= Linda Newson =

Linda Ann Newson, FBA, OBE, is a historical geographer, and emeritus professor of King's College London. In 2015 she received the Order of the British Empire for services to Latin American studies. She has also been awarded the Carl O. Sauer Award for Distinguished Scholarship, the Preston E James Lifetime Achievement Award, and the Royal Geographical Society's Back Award.

== Life ==
Linda Ann Newson is a historical geographer, and a specialist in Latin American studies. She earned both a Bachelor of Arts and a doctorate in geography at University College London, before teaching at King's College London from 1971 until 2011. She was appointed full professor in 1994. Newson has a particular interest in the impact of colonisation on indigenous peoples, especially how Old World diseases affect demographics. She publishes in both English and Spanish.

Newson is an emeritus professor at King's College London. She was Head of the School of Humanities at King's College from 1997 to 2000. and was director of the Institute of Latin American Studies, School of Advanced Study, University of London.

Newson is a Fellow of Gresham College, and was elected a Fellow of King's College London in 2001. She is a Fellow of the British Academy.

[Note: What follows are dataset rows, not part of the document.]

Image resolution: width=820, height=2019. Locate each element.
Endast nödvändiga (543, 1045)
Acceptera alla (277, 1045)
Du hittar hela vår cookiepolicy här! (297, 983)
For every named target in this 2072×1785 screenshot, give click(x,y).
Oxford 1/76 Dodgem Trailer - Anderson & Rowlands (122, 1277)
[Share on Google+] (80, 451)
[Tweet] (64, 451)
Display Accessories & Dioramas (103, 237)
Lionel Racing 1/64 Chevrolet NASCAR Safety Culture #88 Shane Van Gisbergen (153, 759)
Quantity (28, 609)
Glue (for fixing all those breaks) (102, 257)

Newson has served as a trustee of Canning House, and as an AHRC Panel member, and as a member of the International Advisory Panel on the Endangered Archives Programme, at the British Library.

== Honours and awards ==
Newson received the Carl O. Sauer Award for Distinguished Scholarship from the Conference of Latin Americanist Geographers, USA in 1992. In 2017 the conference awarded her the Preston E James Life-time Achievement Award. The Royal Geographical Society awarded her the Back Award in 1993 "for her contributions to the historical geography of Latin America".

In the 2015 Queen's Birthday Honours she received the Order of the British Empire (OBE) for services to Latin American studies.